-- Start of INPUT ROWS --

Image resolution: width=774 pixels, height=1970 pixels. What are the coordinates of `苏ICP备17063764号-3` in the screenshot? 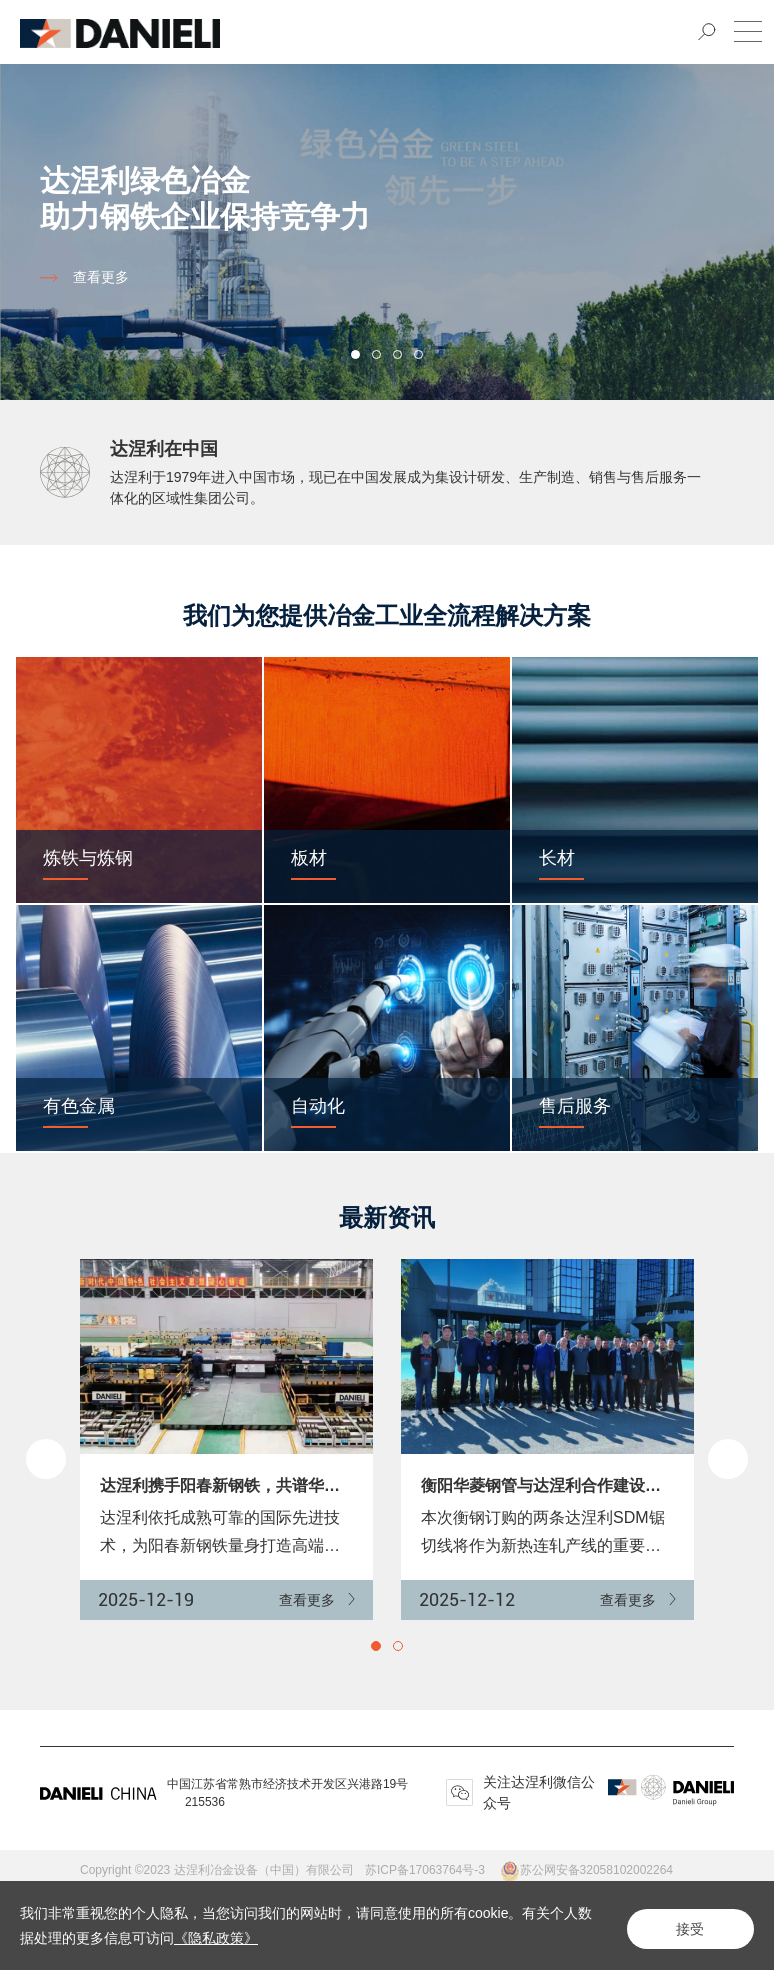 It's located at (432, 1870).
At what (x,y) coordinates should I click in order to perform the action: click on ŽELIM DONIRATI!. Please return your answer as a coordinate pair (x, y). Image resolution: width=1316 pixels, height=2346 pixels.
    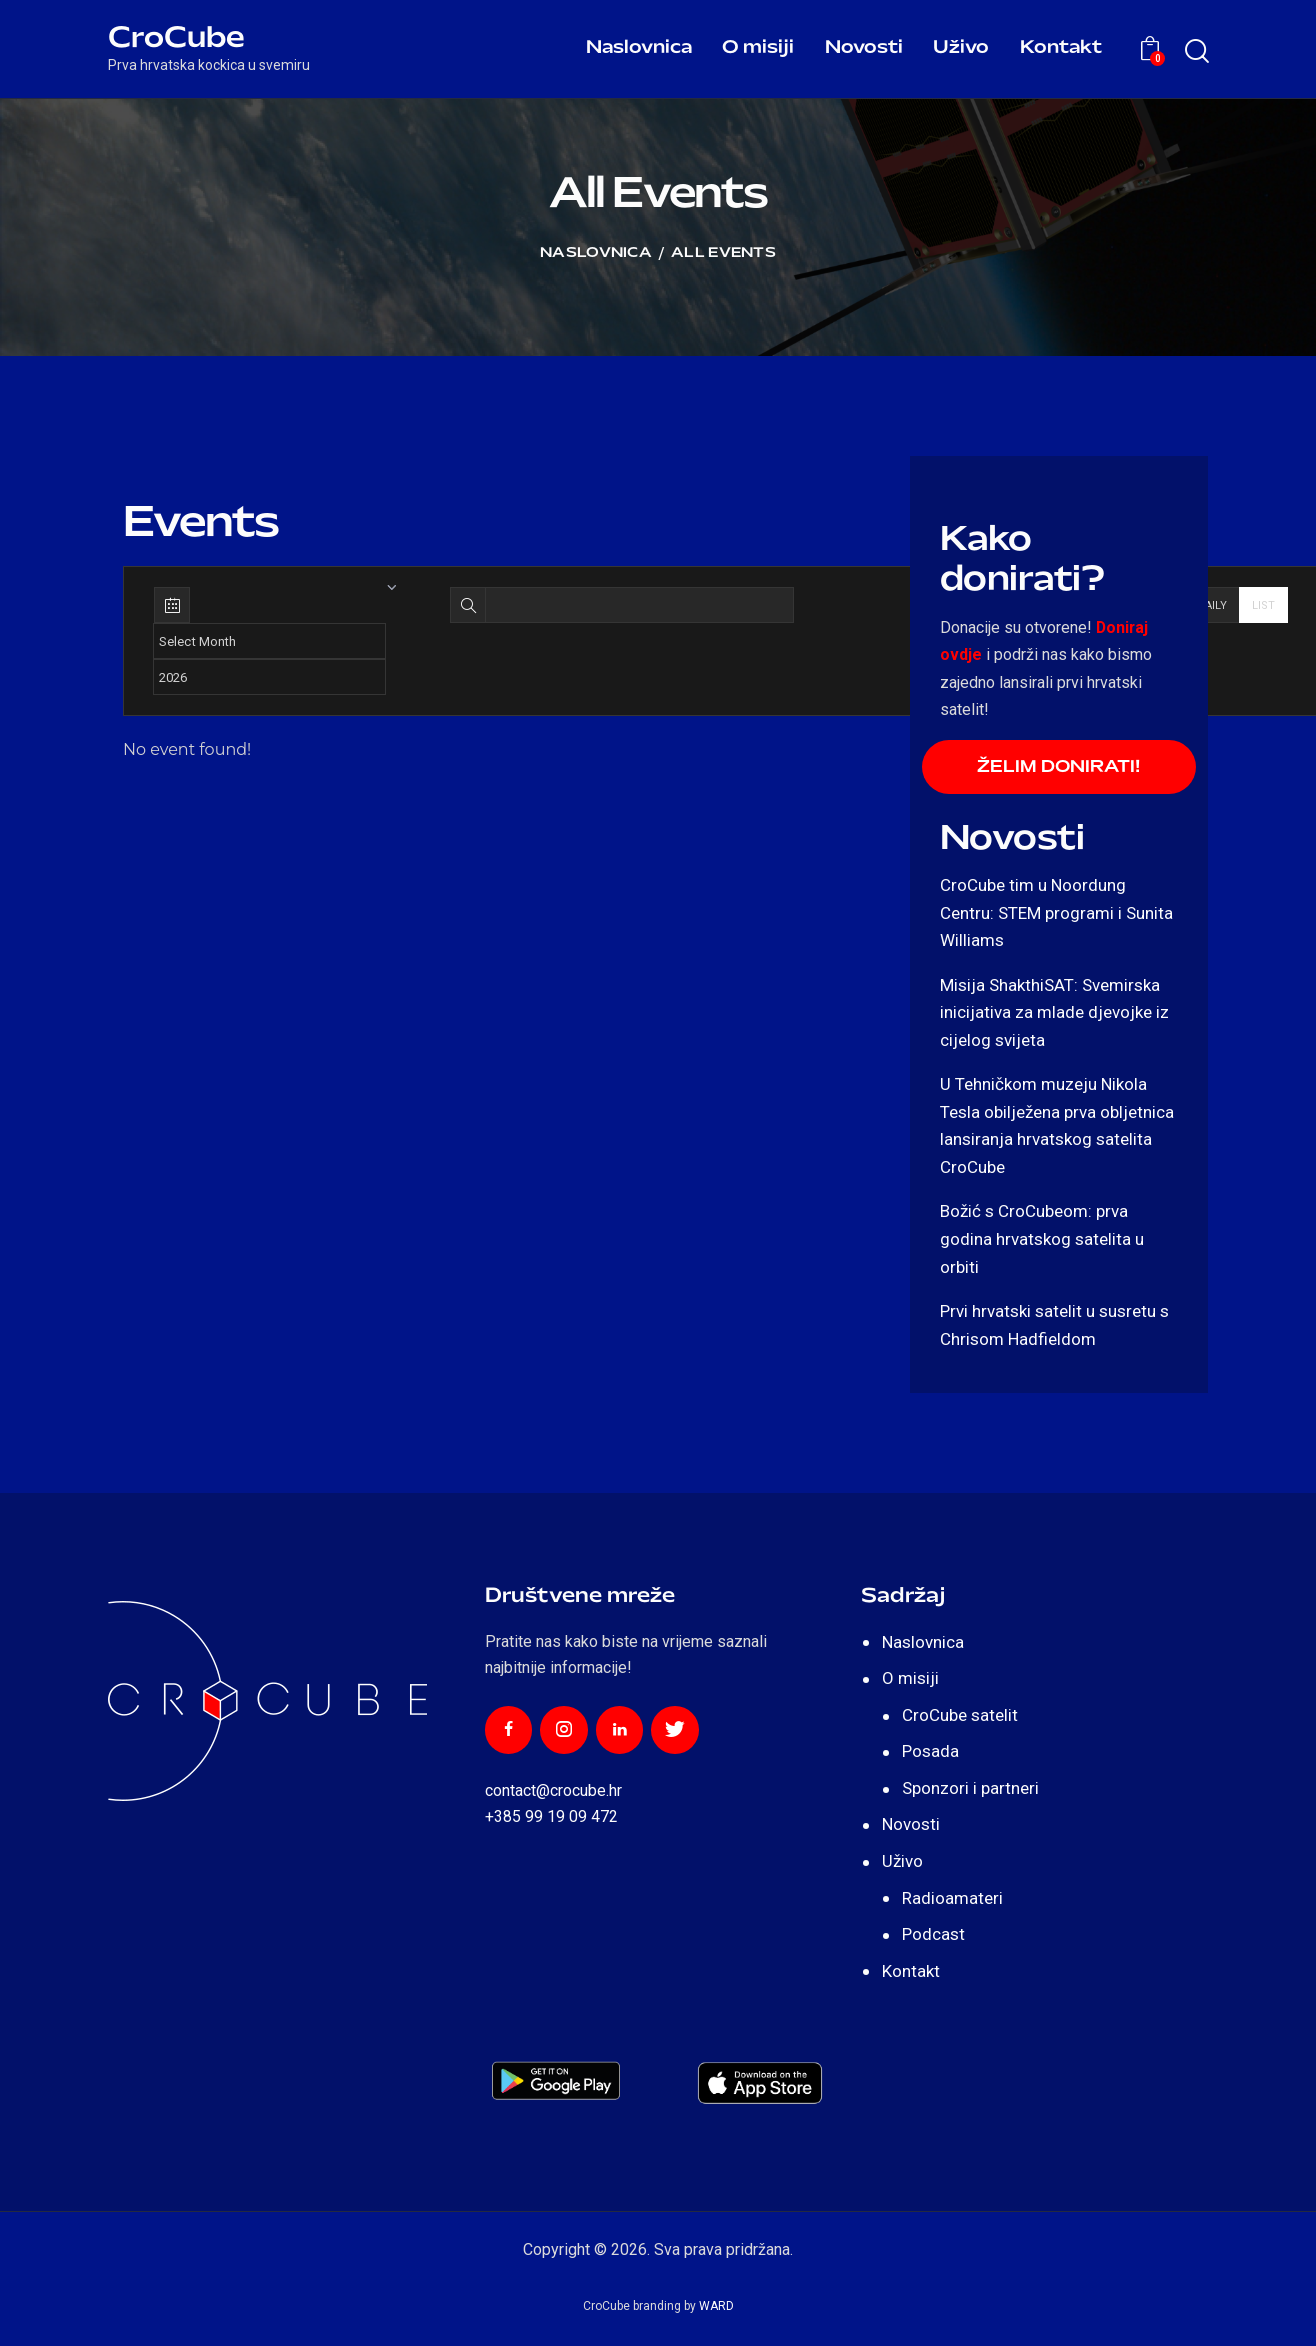
    Looking at the image, I should click on (1058, 768).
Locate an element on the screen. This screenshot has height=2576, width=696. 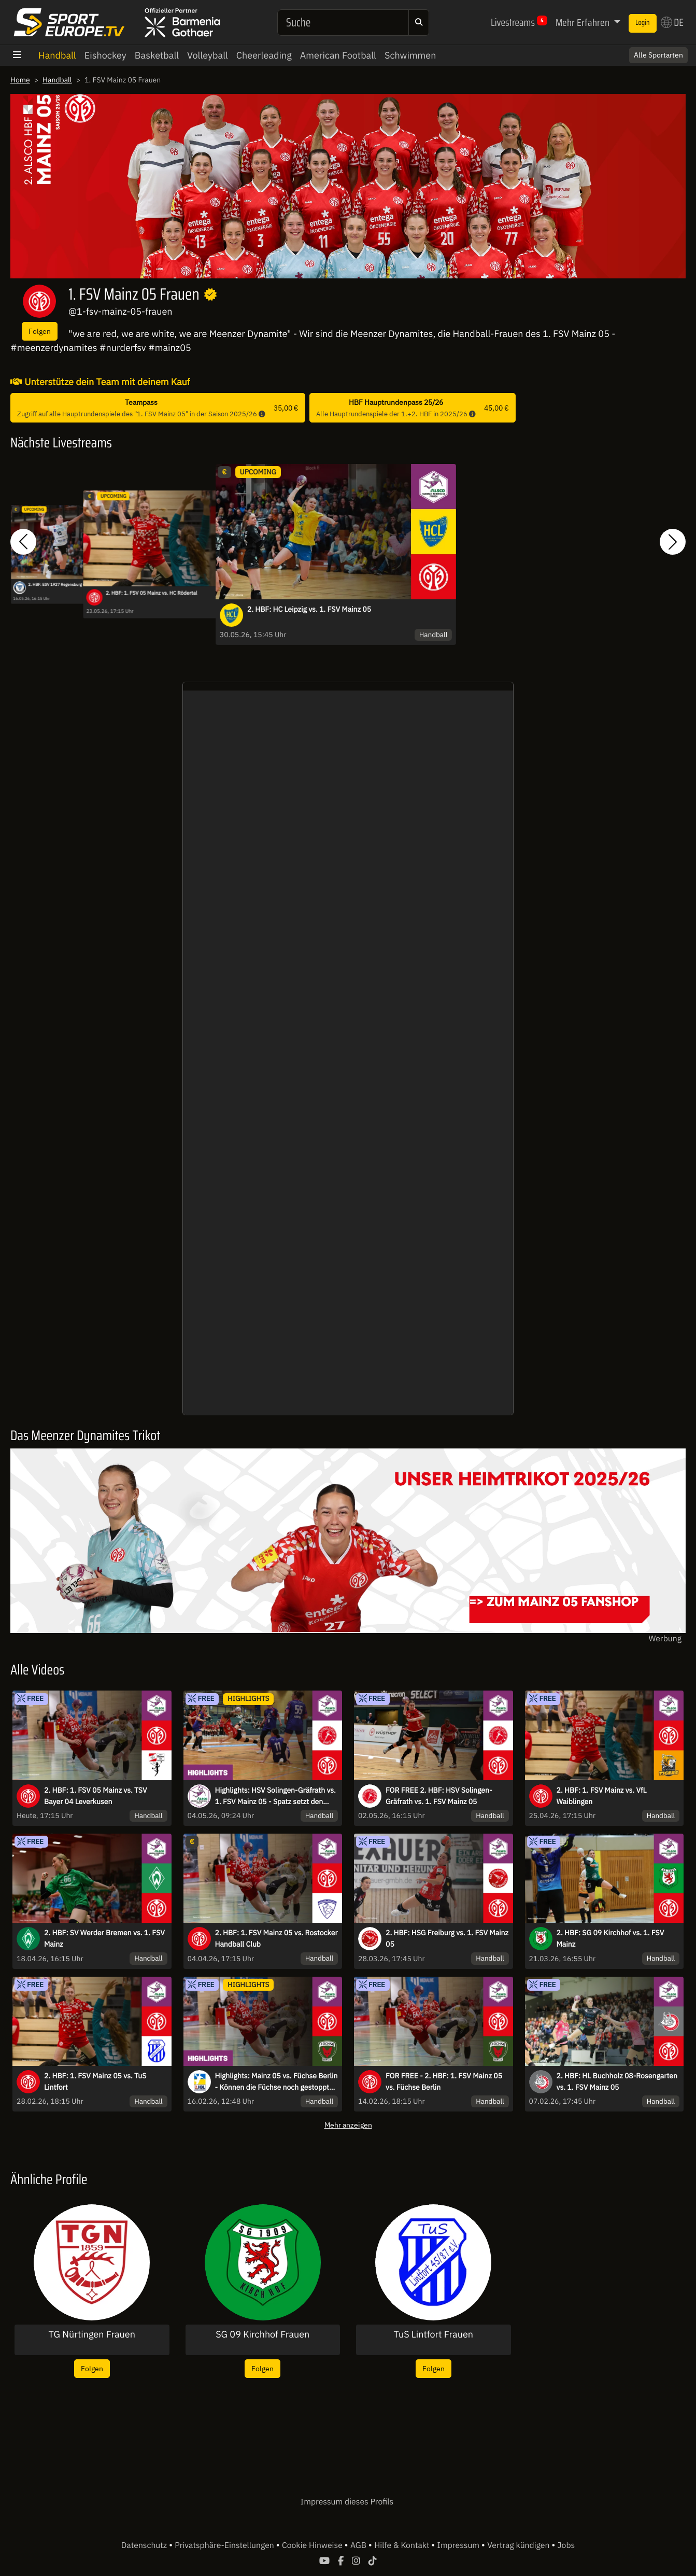
Handball is located at coordinates (57, 55).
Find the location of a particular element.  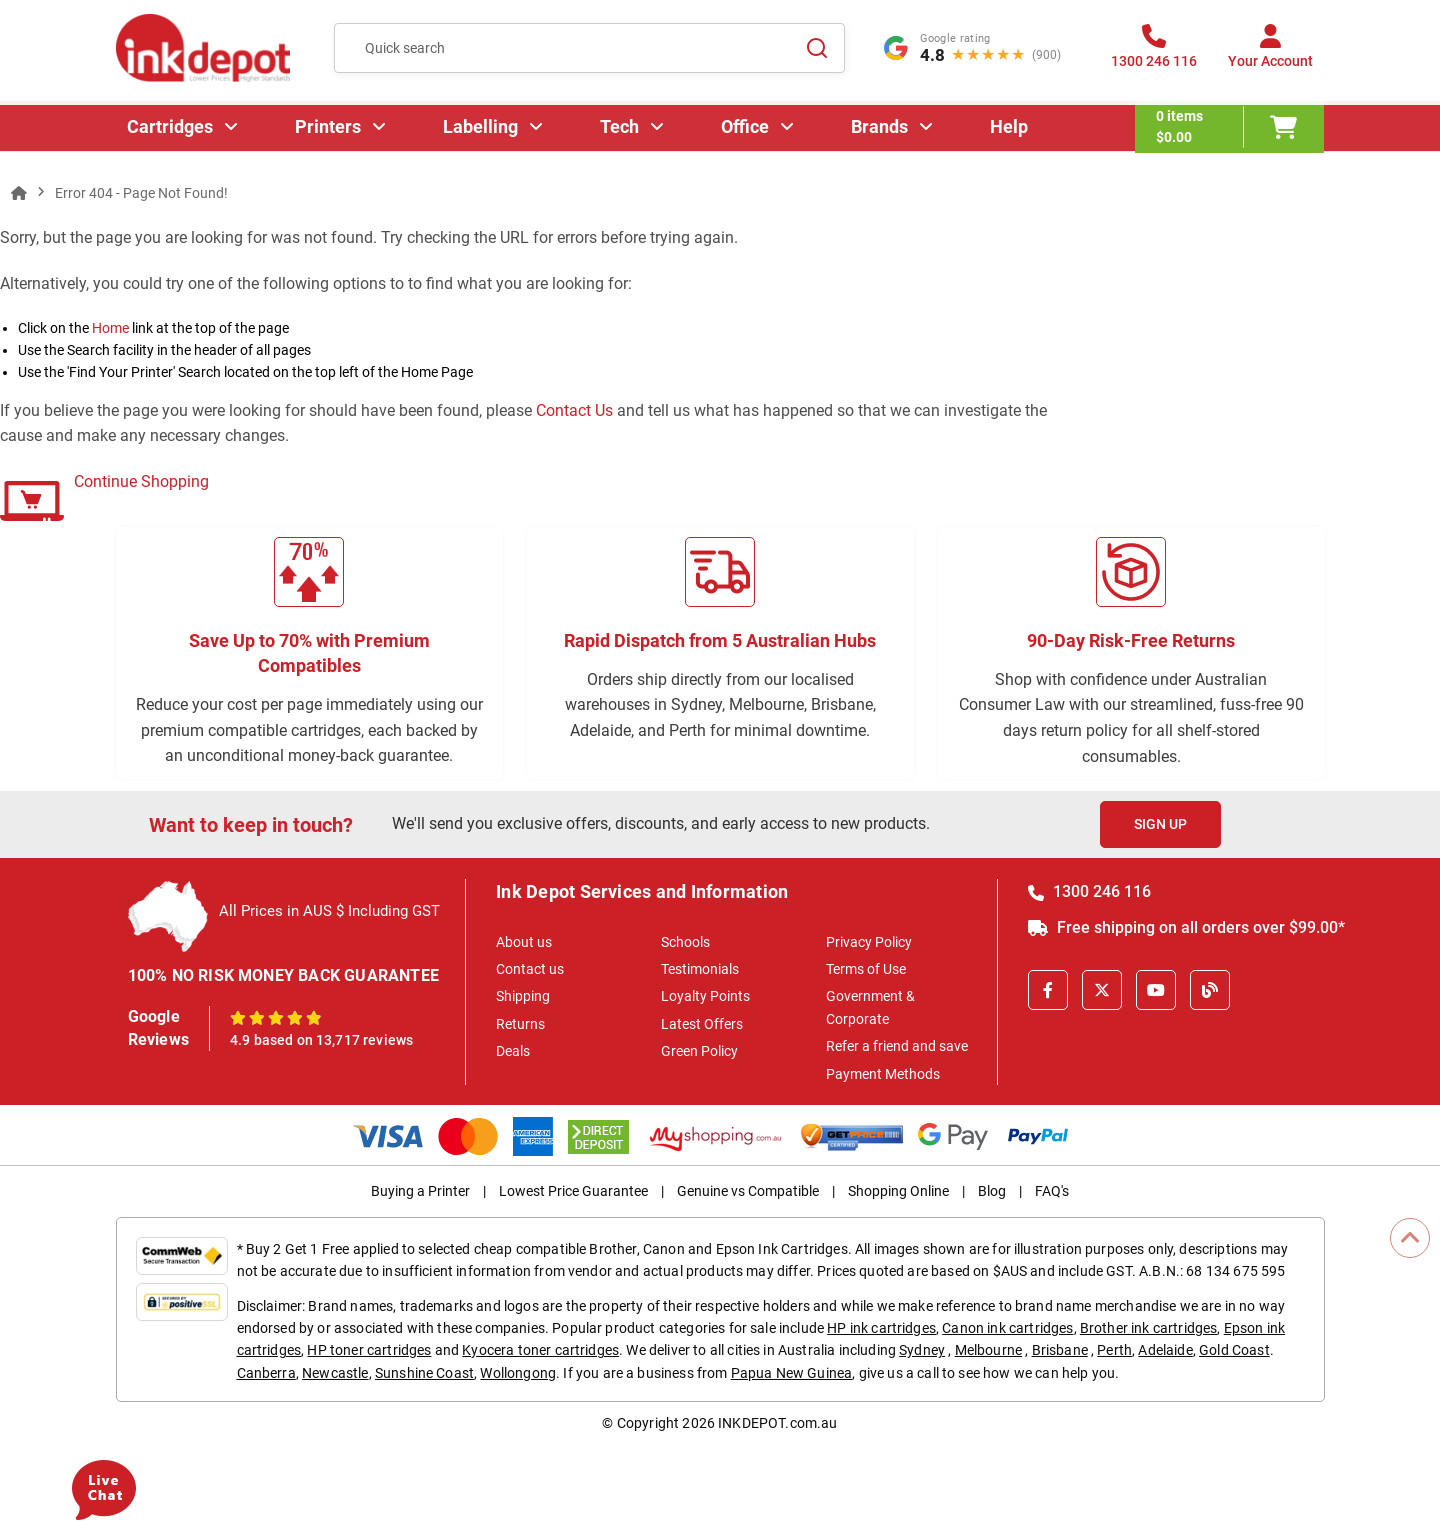

Sunshine Coast is located at coordinates (424, 1373).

-- End of INPUT ROWS --

### [TASK TO COMPLETE]
Write out the data again, beginning with the line that contains "At what (x,y)" and continuing through the line that contains "Handball is located at coordinates (57, 55).", but substitute "screen capture" for "screenshot" and keep everything else the same. Leave the pictures out of your answer.

### [THE SOLUTION]
At what (x,y) coordinates should I click in order to perform the action: click on ŽELIM DONIRATI!. Please return your answer as a coordinate pair (x, y). Image resolution: width=1316 pixels, height=2346 pixels.
    Looking at the image, I should click on (1058, 768).
Locate an element on the screen. This screen capture has height=2576, width=696. 
Handball is located at coordinates (57, 55).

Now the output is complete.